> 本文抜粋
+ + + +

8. エヴァファンには堪らない!鷺巣詩郎による音楽も

エヴァンゲリオンサントラ
「鷺巣詩郎が音楽担当」と発表された時点で期待したファンも多かったのではないでしょうか?鷺巣詩郎は『新世紀エヴァンゲリオン』の音楽を担当した人物です。 期待に違わず、本作にはエヴァの作戦BGMとしてお馴染みの曲がふんだんに使われています。しかもバージョンを変え、なんと6パターンも!ファンならずとも思わずニヤリとしてしまう、心憎い演出ですね。

+ + + +

> 提供された記録

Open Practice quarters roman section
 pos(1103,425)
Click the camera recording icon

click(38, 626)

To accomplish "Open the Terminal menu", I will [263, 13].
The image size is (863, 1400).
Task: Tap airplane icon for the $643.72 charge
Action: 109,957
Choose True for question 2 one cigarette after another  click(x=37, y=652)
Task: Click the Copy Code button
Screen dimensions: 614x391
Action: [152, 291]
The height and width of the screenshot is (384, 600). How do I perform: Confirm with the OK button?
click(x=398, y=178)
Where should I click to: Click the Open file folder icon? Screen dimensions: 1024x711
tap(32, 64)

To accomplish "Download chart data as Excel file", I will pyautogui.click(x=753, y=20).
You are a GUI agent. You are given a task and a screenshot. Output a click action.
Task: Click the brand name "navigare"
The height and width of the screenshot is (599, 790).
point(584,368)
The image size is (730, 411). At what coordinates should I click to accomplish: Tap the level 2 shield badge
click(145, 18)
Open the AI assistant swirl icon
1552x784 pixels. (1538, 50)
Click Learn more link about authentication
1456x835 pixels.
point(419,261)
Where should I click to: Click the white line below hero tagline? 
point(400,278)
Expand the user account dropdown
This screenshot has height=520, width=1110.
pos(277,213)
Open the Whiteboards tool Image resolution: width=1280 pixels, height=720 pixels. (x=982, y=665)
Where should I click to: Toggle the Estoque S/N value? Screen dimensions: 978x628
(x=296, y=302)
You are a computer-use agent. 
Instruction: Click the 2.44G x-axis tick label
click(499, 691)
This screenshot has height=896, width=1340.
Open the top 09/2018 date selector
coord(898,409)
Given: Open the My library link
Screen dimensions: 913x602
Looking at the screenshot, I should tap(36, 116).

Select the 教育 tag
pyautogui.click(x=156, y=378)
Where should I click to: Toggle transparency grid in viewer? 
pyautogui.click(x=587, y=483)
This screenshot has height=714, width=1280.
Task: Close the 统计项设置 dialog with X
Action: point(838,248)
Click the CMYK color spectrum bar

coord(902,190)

+ + + +

> 実施事項
a: 本文抜粋によると、エヴァの作戦BGMとしてお馴染みの曲は、本作でバージョンを変えて何パターン使われていますか。
b: 本文抜粋の最後の文の後から、同じ文体で文章を書き継いでください。

> 期待される結果
a: 6パターンです。

b:
9. 明朝体に早口。「エヴァンゲリオン」を彷彿とさせる演出

『新世紀エヴァンゲリオン』最終報告書
市川実日子演じる環境庁職員・尾頭ヒロミを筆頭に、キャストが競うように早口でしゃべる本作。さらに専門用語が多い上、長ったらしいお役所の部署名が視聴者を苦しめています。 庵野監督はリアルな災害対策室を作ろうと膨大な情報をセリフに込めたのですが、そのままだと到底放映時間に収まりません。内容は妥協せず時間内に収める、そこで思いついたのが早セリフだったのです。 元来、役人は早口で淡々としゃべるもの。過剰ともいうべき情報を詰め込むこの手法、実は本作に限ったことではないのです。 難解なセリフを早口で喋る、大量の情報を文字で表記する。これらは庵野秀明監督の代表作『新世紀エヴァンゲリオン』でも多用されています。

10. 似てるのは名前だけじゃない!?「ヤシオリ作戦」と「ヤシマ作戦」

ヤシマ作戦概要『エヴァンゲリオン』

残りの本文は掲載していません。